5. Technische und organisatorische Maßnahmen (TOMs)

Der Auftragnehmer gewährleistet ein dem Risiko angemessenes Schutzniveau (Art. 32 DSGVO), insbesondere:

  • Verschlüsselte Datenübertragung (HTTPS/TLS).
  • Mandantentrennung auf Datenbankebene (Row Level Security), getestete Cross-Tenant-Isolation.
  • Zugriffs-/Berechtigungskontrolle, rollenbasierte Zugriffe.
  • Sicherheits-Header, Begrenzung der Anfragerate sowie regelmäßige Datenbank-Backups.
  • Hosting in der EU bei nach Art. 28 DSGVO gebundenen Unterauftragsverarbeitern.

Eine detaillierte Beschreibung der technischen und organisatorischen Maßnahmen wird dem verbindlichen Vertrag als gesonderte Anlage beigefügt.

6. Unterauftragsverarbeiter

Der Auftraggeber stimmt dem Einsatz folgender Unterauftragsverarbeiter zu. Eine Änderung wird dem Auftraggeber rechtzeitig mitgeteilt; ihm steht ein Widerspruchsrecht aus wichtigem Grund zu (Art. 28 Abs. 2 DSGVO).

  • Supabase – Datenbank/Authentifizierung, Region EU (Frankfurt).
  • Vercel – Hosting/Auslieferung der Anwendung.
  • Resend – E-Mail-Versand, Region EU (Irland); derzeit nicht aktiviert.

7. Unterstützung bei Betroffenenrechten und Meldepflichten

Der Auftragnehmer unterstützt den Auftraggeber mit geeigneten technischen und organisatorischen Maßnahmen bei der Erfüllung der Betroffenenrechte (Art. 12–22 DSGVO) sowie bei den Pflichten nach Art. 32–36 DSGVO. Hierzu stellt die Anwendung Funktionen für Auskunft/Export (Art. 15, 20) und Löschung (Art. 17) bereit.

8. Löschung und Rückgabe

Nach Abschluss der Verarbeitung löscht oder übergibt der Auftragnehmer – nach Wahl des Auftraggebers – sämtliche personenbezogenen Daten, sofern keine gesetzliche Aufbewahrungspflicht entgegensteht. Bestehende Funktionen zur Datenausgabe und Löschung in der Anwendung bleiben unberührt.

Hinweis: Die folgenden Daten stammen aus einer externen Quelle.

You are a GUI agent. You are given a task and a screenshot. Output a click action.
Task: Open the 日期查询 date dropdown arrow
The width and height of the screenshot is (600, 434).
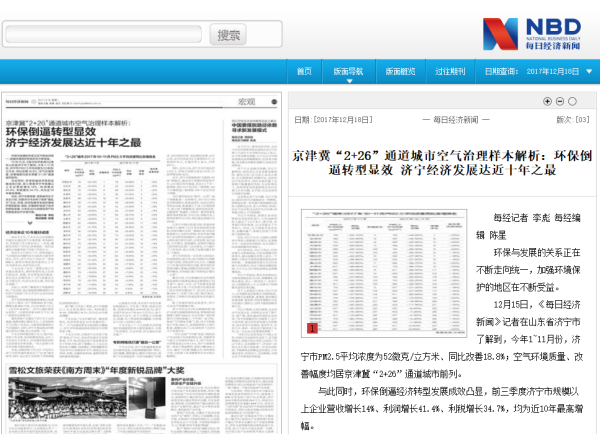pos(589,72)
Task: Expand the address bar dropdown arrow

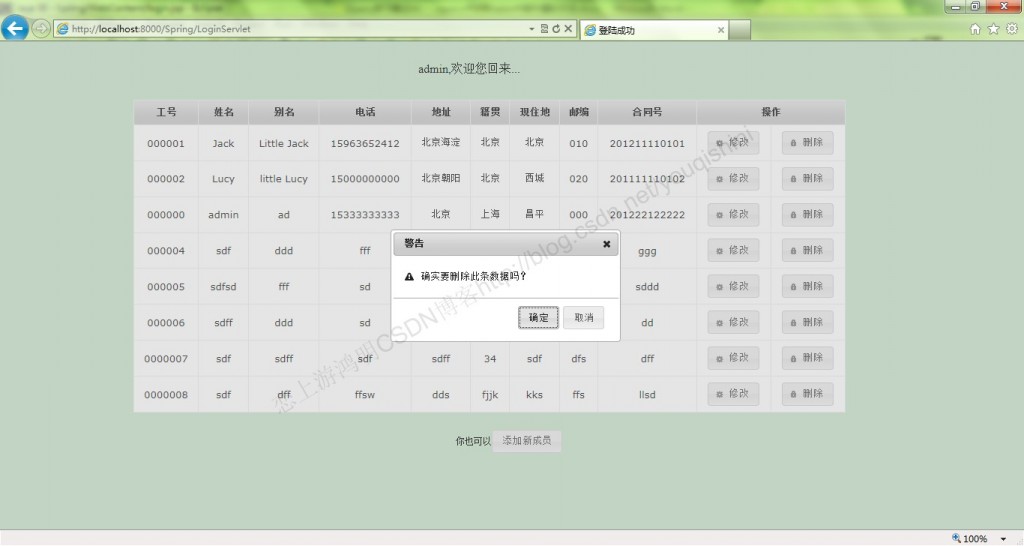Action: point(532,29)
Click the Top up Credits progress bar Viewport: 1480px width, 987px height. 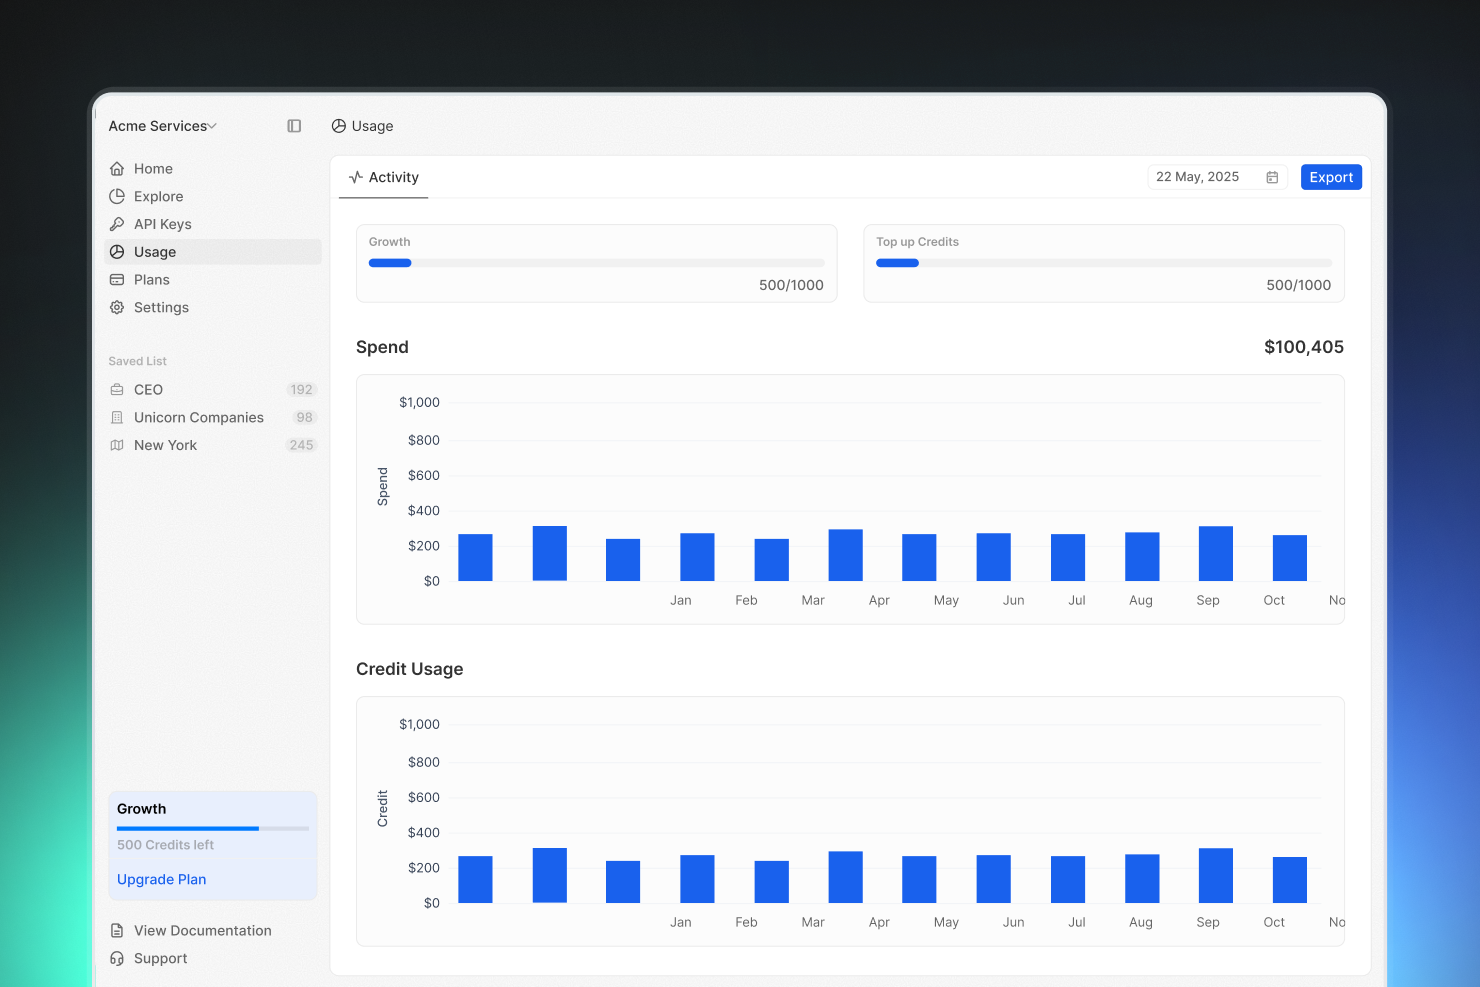tap(1104, 263)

9. Kontroll- und Auditrechte

Der Auftraggeber hat das Recht, die Einhaltung der vertraglichen und gesetzlichen Verpflichtungen zu überprüfen, insbesondere durch Einholung von Auskünften und Nachweisen über die getroffenen technischen und organisatorischen Maßnahmen. Kontrollen sind mit angemessener Vorankündigung und ohne unverhältnismäßige Beeinträchtigung des Betriebs durchzuführen.

[Ort, Datum sowie Unterschriften beider Parteien (im verbindlichen Vertragsdokument).]